BIMBI IPERCONNESSI: I RISCHI NASCOSTI
Sempre più tempo online, sempre meno tempo nella vita reale. È il paradosso che vivono migliaia di ragazzi e bambini cresciuti con lo smartphone in mano: giornate misurate in ore di schermo invece che in corse al parco o giochi all’aperto. Un cambiamento silenzioso, che ha trasformato relazioni, linguaggio e perfino la salute delle nuove generazioni.
Gli studi lo confermano: un adolescente su due passa oltre 3-4 ore al giorno davanti al cellulare. Il primo smartphone arriva in media tra i 10 e i 12 anni e, per la maggior parte, l’ingresso nel mondo digitale avviene senza alcuna guida da parte degli adulti.

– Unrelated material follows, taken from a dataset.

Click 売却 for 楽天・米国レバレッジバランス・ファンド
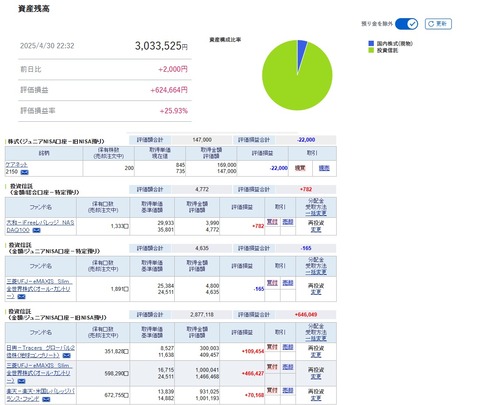Image resolution: width=480 pixels, height=405 pixels. pos(288,390)
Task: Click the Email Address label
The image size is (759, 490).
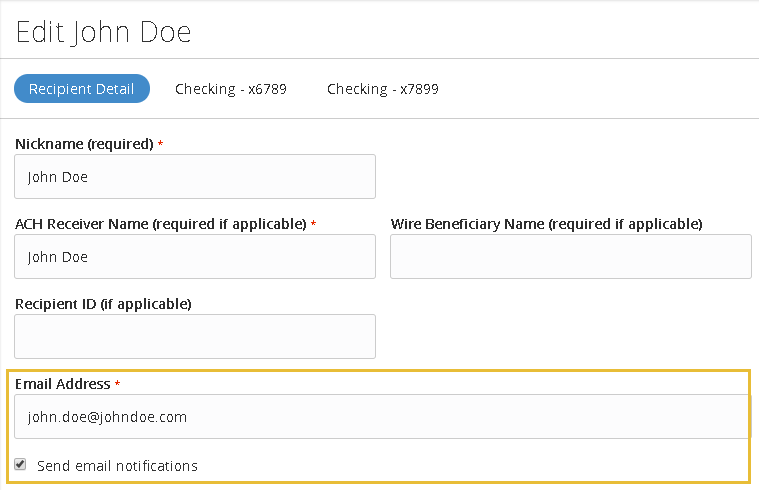Action: (x=62, y=384)
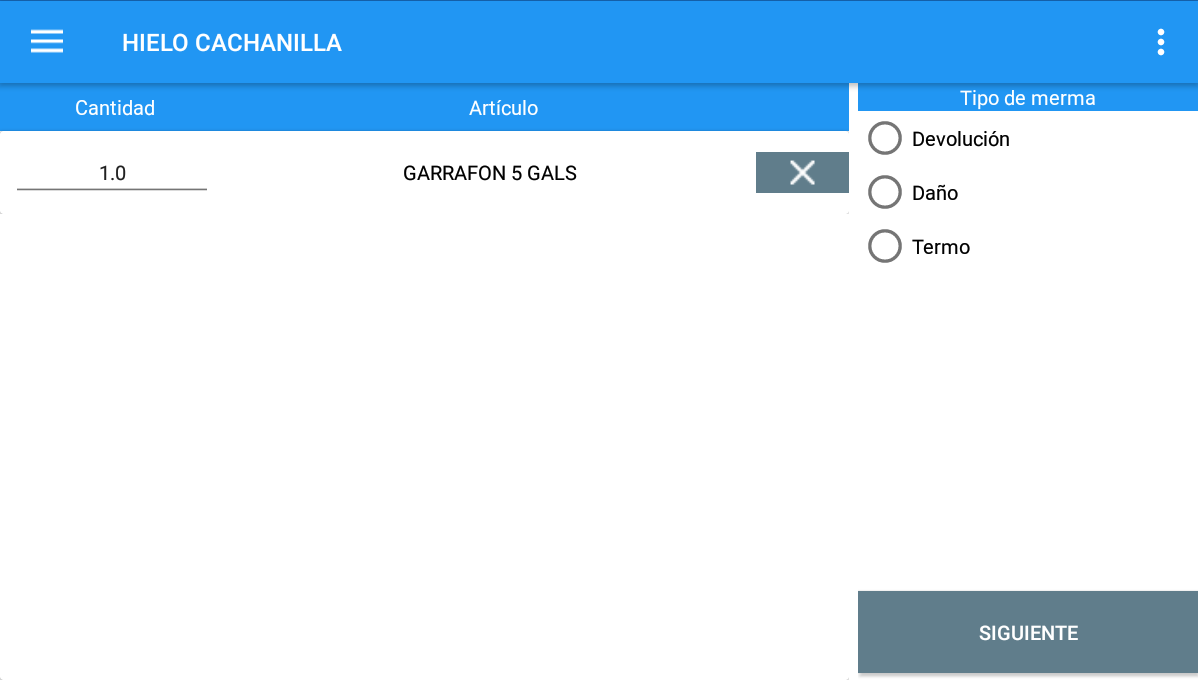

Da tre anni l’Azienda ospedaliera di Padova porta avanti il progetto “Salute, giovani e stili di vita”. L’iniziativa tocca vari temi legati alla prevenzione ma negli ultimi mesi il focus principale è diventato proprio lo screen time.
Gli esperti avvertono: l’anello debole sono spesso i genitori. Se a tavola mamma e papà hanno lo smartphone in mano, i figli imparano a fare lo stesso. Non è un caso che già a 2 anni molti bambini sappiano usare il telefono, con il rischio di ridurre le interazioni familiari e accumulare ritardi nello sviluppo del linguaggio.
Le conseguenze dell’abuso di tecnologia sono pesanti: meno sonno, più sedentarietà, isolamento sociale e in alcuni casi sintomi depressivi. L’iperconnessione incide anche sul rendimento scolastico e sulla capacità di costruire relazioni sane. Non è una battaglia contro i dispositivi, spiegano i medici, ma un invito a farne un uso consapevole.
Dagli Stati Uniti arrivano linee guida precise: zero schermi sotto i 2 anni, massimo un’ora al giorno fino ai 5, e non oltre due ore dopo i 5 anni. Regole chiare ma ancora troppo spesso ignorate.